EXERCISE TEXT:

★ ★ ★ ★

For the guy with the cherry and picky wife. Sand to a very fine grit. Add a couple coats of oil. If it color is too light start adding glazing coats of arm r seal and transtint(rather than starting with transfast). You can mix the colors as needed and even change color if the glazing needs to be adjusted. Of course, in a perfect world, he would take some scrap and make a test board. You might have to use more dye than you expect and mix well. Then mix a little more. The color of the mixture will tend to get darker as you use it. I'd wipe on the varnish for thin even coats. Let it cure, check the color, adjust if needed.
I look forward to your podcast every other week and love listening to it on my drive home.
I was a little surprised though in #24 when you're jointer recommendation didn't include the option of obtaining and using hand planes such as a #5 jack or #7 jointer plane. I started woodworking with an inexpensive jack plane and then got a #7 Veritas jointer coupled with a 48" straight edge and a 12" planer machine. I milled the boards for three beds and a Mike Pekovich designed dresser using these tools. Hand jointing even long boards is not that hard- it's just a little time consuming. I don't think people realize that all you need to do is knock down the high spots enough to minimize bow, cup, and twist before running the stock through a planer. It's an iterative process that's fun and a good workout.
That said, I do now own an 8" jointer machine, following advice I received from Tommy Mac at a woodworking show. I purchased it two years ago in preparation for making kitchen cabinets and a bunch of stair treads in my new dedicated shop/out building. I have no regrets about my sequence of purchases. Hand planes + 12" planer can handle any milling job very well.
P.S., Thank you for not recommending the purchase of a 6" jointer. With all do respect to those on a budget, either save your money for an 8" or spend your limited cash on a few good hand planes.
Great podcast as always! Asa and Ed did a great job holding down the fort but a third host was missed, darn flu. Keep up the great work guys.

★ ★ ★ ★

SOURCE MATERIAL:
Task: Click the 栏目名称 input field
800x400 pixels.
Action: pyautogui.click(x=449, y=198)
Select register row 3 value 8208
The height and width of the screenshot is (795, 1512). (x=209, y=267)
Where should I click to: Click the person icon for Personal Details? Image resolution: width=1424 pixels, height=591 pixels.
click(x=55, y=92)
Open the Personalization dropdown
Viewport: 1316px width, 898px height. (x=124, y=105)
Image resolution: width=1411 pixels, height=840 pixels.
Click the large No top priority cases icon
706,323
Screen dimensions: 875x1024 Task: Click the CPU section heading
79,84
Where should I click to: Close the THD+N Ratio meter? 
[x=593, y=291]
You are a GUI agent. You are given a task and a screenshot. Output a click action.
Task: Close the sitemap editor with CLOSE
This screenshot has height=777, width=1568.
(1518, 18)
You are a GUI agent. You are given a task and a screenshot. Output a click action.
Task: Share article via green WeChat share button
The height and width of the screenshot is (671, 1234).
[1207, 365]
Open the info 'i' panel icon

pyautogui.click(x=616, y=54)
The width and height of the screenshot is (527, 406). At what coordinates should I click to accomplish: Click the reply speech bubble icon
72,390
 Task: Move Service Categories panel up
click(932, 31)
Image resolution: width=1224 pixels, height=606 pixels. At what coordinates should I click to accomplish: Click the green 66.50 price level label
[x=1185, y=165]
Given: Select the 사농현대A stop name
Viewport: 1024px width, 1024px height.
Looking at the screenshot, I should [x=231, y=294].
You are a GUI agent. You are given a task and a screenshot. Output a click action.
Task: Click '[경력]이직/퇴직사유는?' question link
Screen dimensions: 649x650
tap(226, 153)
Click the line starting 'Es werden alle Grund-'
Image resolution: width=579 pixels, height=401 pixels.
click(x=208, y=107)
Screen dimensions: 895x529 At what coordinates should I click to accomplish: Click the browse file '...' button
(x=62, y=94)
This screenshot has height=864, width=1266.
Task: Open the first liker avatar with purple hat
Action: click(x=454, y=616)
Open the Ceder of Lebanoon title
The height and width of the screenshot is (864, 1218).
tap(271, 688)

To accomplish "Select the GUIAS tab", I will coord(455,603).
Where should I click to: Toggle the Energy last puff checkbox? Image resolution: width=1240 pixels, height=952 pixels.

★ ★ ★ ★

TASK A:
List every person named in the woodworking comments.
TASK B:
Repeat word for word the part of the woodworking comments from "That said, I" to "great work guys.".

ANSWER BOX A:
Mike Pekovich, Tommy Mac, Asa, Ed

ANSWER BOX B:
That said, I do now own an 8" jointer machine, following advice I received from Tommy Mac at a woodworking show. I purchased it two years ago in preparation for making kitchen cabinets and a bunch of stair treads in my new dedicated shop/out building. I have no regrets about my sequence of purchases. Hand planes + 12" planer can handle any milling job very well.
P.S., Thank you for not recommending the purchase of a 6" jointer. With all do respect to those on a budget, either save your money for an 8" or spend your limited cash on a few good hand planes.
Great podcast as always! Asa and Ed did a great job holding down the fort but a third host was missed, darn flu. Keep up the great work guys.